The Phillippines’ comprehensive new competition law regime is one step closer reality, with the Fair Competition Act recently passed by Congress and awaiting President Benigno Aquino III’s sign-off.

A development more than 20 years in the making, the sweeping reforms will implement formal competition safeguards against anti-competitive agreements, abuse of dominance and introduce a merger control regime. The Competition Commission will be established as the principle competition law regulator and enforcer.

The new law will create criminal offences for entities which enter anti-competitive agreements or abuse a dominant position, with board members found guilty facing imprisonment for up to seven years and separate financial penalties.

Entities can be liable for criminal penalties up to 250 million pesos (approximately AUD 7.1 million) for each offence.

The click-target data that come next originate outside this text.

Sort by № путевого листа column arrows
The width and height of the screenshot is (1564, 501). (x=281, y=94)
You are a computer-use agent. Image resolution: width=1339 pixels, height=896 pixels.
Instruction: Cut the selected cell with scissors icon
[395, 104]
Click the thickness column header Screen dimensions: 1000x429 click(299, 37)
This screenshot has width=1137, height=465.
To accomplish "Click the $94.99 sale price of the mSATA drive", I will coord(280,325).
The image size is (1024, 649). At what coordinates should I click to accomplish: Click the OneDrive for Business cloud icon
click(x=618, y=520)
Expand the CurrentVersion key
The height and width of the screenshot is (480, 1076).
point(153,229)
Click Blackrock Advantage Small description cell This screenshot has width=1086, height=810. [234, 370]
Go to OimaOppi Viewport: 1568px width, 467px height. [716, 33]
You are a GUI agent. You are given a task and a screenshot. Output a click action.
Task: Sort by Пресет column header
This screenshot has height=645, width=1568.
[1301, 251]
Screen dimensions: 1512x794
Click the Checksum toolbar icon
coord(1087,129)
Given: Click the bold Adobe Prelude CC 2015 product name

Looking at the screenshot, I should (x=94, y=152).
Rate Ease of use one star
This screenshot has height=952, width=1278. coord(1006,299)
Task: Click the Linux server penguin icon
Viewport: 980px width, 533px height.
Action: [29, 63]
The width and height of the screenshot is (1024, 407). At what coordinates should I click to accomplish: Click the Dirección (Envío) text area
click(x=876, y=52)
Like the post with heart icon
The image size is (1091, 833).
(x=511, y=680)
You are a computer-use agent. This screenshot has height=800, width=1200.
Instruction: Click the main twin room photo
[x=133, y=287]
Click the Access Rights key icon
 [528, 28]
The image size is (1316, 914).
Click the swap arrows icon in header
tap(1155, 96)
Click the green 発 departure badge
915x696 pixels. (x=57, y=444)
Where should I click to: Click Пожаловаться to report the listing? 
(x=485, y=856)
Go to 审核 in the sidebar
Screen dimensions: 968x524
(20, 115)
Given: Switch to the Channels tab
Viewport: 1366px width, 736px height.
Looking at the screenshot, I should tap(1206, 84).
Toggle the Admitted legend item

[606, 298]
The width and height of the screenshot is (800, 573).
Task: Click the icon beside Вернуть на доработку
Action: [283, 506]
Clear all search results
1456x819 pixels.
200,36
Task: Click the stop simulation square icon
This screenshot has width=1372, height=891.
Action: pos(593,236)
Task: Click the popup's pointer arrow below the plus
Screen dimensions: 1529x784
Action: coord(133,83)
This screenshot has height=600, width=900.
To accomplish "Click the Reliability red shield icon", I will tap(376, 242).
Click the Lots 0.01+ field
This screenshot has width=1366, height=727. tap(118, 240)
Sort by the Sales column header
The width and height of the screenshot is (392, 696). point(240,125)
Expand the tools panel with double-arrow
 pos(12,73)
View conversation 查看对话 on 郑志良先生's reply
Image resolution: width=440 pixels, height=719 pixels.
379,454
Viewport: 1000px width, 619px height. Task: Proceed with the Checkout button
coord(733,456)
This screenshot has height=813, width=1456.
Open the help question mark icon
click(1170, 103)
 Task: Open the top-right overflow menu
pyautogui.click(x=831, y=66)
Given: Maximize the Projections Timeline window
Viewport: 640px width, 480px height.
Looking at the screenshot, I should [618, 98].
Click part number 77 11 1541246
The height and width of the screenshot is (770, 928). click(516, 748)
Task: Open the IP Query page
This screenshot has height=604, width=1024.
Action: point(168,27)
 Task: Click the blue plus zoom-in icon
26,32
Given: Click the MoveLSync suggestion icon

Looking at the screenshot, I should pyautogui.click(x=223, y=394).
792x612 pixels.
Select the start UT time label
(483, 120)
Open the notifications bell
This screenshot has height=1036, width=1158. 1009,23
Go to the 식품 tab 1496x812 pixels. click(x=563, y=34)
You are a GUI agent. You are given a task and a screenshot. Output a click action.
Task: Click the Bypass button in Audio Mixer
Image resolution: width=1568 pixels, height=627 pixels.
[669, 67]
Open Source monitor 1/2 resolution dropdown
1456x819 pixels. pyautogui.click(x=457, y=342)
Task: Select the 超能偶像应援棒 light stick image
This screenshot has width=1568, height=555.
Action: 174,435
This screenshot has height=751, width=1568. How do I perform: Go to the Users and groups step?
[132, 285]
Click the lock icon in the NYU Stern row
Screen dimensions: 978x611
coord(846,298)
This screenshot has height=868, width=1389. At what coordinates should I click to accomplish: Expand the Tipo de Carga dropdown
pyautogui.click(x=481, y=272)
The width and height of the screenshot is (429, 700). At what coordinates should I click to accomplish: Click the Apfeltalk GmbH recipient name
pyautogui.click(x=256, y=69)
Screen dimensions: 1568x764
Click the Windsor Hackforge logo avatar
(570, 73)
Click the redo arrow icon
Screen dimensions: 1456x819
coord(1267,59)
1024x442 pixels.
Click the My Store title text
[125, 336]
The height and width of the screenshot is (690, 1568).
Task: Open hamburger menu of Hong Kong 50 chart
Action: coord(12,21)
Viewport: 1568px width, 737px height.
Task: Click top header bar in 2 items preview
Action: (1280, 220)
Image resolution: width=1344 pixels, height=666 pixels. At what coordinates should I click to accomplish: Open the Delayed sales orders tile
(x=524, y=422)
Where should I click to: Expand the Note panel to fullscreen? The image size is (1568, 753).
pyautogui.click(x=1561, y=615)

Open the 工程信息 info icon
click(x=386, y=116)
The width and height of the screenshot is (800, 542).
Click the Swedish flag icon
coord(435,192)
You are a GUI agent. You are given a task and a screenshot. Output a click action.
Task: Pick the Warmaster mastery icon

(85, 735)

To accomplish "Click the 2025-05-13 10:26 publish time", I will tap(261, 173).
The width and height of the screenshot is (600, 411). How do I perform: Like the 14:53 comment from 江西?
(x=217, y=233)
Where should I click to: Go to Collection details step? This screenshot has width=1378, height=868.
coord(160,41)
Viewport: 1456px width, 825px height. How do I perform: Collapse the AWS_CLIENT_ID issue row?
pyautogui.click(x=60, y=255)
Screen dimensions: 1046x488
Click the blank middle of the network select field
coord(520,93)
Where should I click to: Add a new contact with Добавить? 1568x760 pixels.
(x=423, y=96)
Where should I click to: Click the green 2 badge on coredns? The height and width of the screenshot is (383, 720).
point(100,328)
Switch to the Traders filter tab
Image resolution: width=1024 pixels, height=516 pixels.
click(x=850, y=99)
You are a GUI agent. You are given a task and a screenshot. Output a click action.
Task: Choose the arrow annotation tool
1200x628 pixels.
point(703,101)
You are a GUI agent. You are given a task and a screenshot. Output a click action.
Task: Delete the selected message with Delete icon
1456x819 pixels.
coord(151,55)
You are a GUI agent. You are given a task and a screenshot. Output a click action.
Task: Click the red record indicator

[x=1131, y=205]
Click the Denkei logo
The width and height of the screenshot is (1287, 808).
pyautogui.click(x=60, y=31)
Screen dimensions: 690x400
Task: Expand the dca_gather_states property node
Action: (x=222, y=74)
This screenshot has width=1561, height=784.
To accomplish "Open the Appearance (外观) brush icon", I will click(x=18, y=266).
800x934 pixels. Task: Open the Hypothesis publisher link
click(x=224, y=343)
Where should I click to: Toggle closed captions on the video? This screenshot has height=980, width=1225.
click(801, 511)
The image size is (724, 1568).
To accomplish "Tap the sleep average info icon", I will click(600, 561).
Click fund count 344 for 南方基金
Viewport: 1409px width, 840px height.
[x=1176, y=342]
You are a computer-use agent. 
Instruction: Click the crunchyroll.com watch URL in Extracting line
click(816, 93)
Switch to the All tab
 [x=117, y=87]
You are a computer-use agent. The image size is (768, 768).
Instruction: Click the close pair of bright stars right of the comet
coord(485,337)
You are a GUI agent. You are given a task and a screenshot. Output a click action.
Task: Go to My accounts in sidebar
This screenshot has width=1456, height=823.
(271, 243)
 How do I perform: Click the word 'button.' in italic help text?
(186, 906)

The Commission may also impose civil penalties up to 250 million pesos (approximately AUD 7.1 million) for entering an anti-competitive agreement, abuse of a dominant market position, failure properly notify the Commission, or engaging in a prohibited, non-exempt merger or acquisition. There will also be  fines up to 100 million pesos (approximately AUD 2.9 million) for implementing unfair business practices for the first time or 250 million pesos (approximately AUD 7.1million) for a second offence.

The Philippines is a member of the Association of Southeast Asian Nations (ASEAN), which has a key objective for each member state to have a competition policy by 2015. The Philippines is one of the outstanding developing nations to introduce comprehensive competitions laws, but may not be for long.